The parliamentary vote was originally scheduled for June 2004 alongside Afghanistan's first presidential election.
Both ballots were delayed because of security and logistical problems before President Hamid Karzai was finally elected with a landslide on October 9
Some 10.5 million voters will be able to elect the 249-seat parliament, or Wolesi Jirga, and provincial councils on September 18 and more will have a chance to add their names to electoral rolls in coming months, Bismil said. District council elections will be further delayed due to "technical reasons", he added.
Bismil said there were arguments over how to draw up boundaries for at least 40 districts and said the logistics of holding simultaneous elections for the parliament and provincial councils were already a big enough challenge. He did not give a date for district council polls but said they could not be held after the Muslim fasting month of Ramadan which begins in early October and the onset of winter when many areas of Afghanistan are cut off by heavy snows. Holding the first two elections in September is a compromise which will give President Karzai legitimacy for his government.
US-backed Karzai, who was installed as transitional leader after US-led forces overthrew the Taleban in late 2001, will need the approval of the new parliament for his cabinet to keep their jobs.

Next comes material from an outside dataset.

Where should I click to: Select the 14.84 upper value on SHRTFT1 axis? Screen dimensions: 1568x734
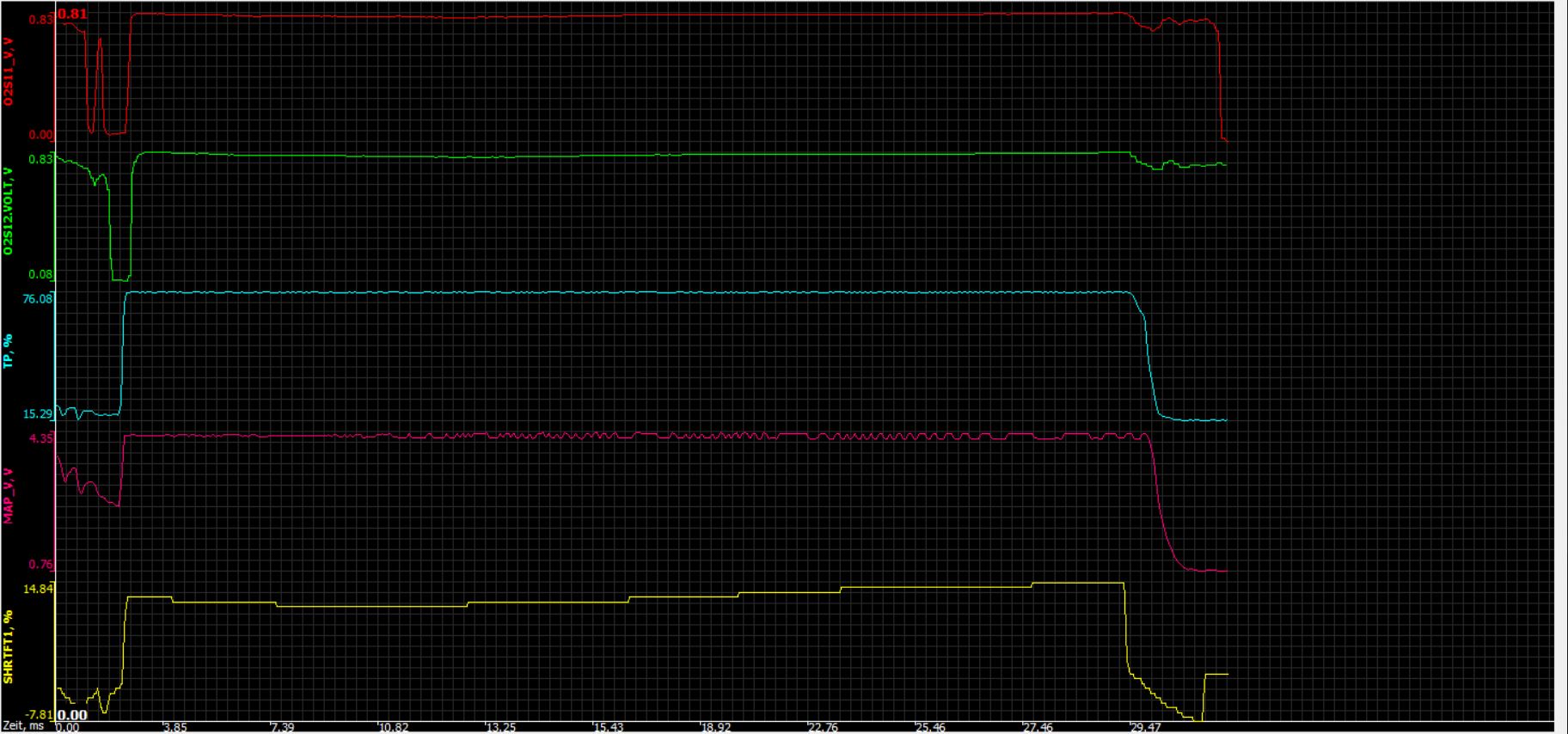[39, 589]
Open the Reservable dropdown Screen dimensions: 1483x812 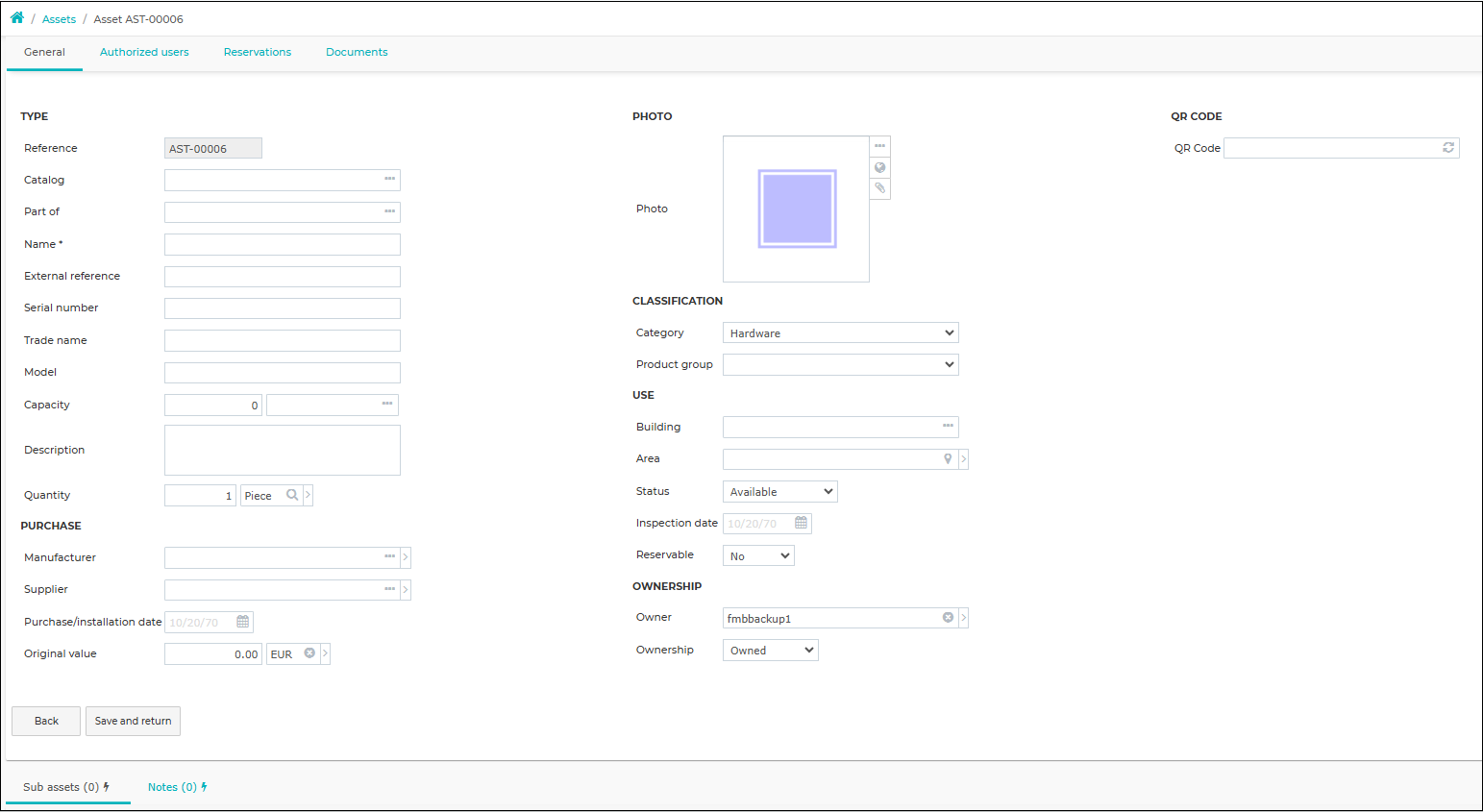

The delay in the district polls would mean it would not be possible to create a full-sized upper house, or Senate, since district councils are supposed to send representatives to the chamber. Afghanistan will create a stop-gap Senate of 51 members with 34 members drawn from elected provincial councils and 17 appointed by Karzai, instead of the 102 member upper house originally slated by the Afghan constitution.
"There were conflicting views among those we consulted. Some of them were suggesting an early date for the elections, while others were calling for its postponement to a much later date," Bismil said.
Bismil said that many political parties were worried about the number of guns in the hands of private militias which would need to be disarmed ahead of parliamentary polls.